4.  Snacking is important.  I made it my goal never to be hungry.  My reasoning was that I needed to continue functioning effectively as a professional and a human, and hunger makes it hard to do that.  Also, hunger tends to lead to overeating, and makes it hard to have small portions at meal time.  Also, hunger is no fun.  So, I tried to have a healthy low calorie snack every two or three of hours.  This required experimentation to find qualifying foods, and continually requires planning to make it work.  My current favorites include:  unsalted nuts (10 per serving), apples, bananas, raw carrots, small low fat yoghurts, and small bags of popcorn (100 calories).   Regular snacking on pleasant, healthy foods works.

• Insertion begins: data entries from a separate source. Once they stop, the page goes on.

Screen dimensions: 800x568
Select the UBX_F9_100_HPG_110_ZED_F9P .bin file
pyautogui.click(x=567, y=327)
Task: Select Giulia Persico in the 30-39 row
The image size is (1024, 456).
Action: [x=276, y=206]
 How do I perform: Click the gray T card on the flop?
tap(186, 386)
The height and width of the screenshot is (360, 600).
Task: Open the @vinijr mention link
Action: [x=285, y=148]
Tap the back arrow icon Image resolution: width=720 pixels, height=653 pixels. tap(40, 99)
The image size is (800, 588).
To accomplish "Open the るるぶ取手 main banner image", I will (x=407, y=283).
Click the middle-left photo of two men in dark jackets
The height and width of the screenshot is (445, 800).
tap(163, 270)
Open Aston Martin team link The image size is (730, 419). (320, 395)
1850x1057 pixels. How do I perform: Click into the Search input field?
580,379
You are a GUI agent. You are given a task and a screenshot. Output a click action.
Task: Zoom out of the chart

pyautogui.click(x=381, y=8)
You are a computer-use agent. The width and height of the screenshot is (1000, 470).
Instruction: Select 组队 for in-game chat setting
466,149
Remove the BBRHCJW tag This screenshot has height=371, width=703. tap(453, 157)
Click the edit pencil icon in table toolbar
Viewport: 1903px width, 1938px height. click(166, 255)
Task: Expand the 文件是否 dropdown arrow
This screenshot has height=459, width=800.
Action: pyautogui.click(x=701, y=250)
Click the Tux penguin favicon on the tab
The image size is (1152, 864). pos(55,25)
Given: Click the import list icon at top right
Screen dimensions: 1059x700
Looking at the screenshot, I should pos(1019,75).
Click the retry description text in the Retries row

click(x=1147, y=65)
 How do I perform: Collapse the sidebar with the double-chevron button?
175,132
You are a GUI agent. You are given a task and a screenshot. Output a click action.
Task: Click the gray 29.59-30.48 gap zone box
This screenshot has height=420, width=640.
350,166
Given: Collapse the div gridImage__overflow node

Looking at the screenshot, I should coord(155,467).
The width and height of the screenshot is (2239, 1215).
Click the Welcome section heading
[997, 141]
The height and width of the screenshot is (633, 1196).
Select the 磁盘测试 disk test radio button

5.  Exercise is necessary, and one probably needs to do more of it than one thinks.  Through trial and error, I discovered that my half hour of aerobic activity three or four times a week needed to  become 40 minutes of more intense activity five or six times a week to get rid of weight.  I’ve done just about every type of aerobic machine, including  ellipticals, bikes, treadmills, various types of stairs, and rowing.  I like to vary the activity both to avoid boredom and to work different muscles.  Lately I’ve taken up swimming, which I find challenging.  I vary the duration and intensity depending on how my body feels and other factors.  For example, I exercise harder and longer when the scale indicates a meaningful upward trend.  Weight loss is only one good reason to exercise, of course.  I’ve gradually come to enjoy my gym routine, with more of a view to strength, flexibility, and mental health.  But there’s no way to work around the need for exercising to lose weight.

6.  A good bathroom scale is helpful.  I got one that measures tenths of a pound and keeps a record of prior weights.  It’s part of the science project to take measurements.  I do it every day before I shower.  Some days there’s a little moment of happiness, other days a moment of less happiness.  But the feedback is important.

Could it really be that simple?  No.  My over eating had to do with my upbringing, culture, social milieu, and long standing habits.  Like most people, I ate (and eat) for many reasons in addition to the need for nourishment — happiness, sadness, anxiety, you name it.  A lot of bad eating has to do with bad habits, and habits are hard to break.  Breaking the worst bad ones  and building better ones did not happen all at once, and the process for me is still ongoing.  But I have proven to my own satisfaction that it is possible to change dramatically for the better.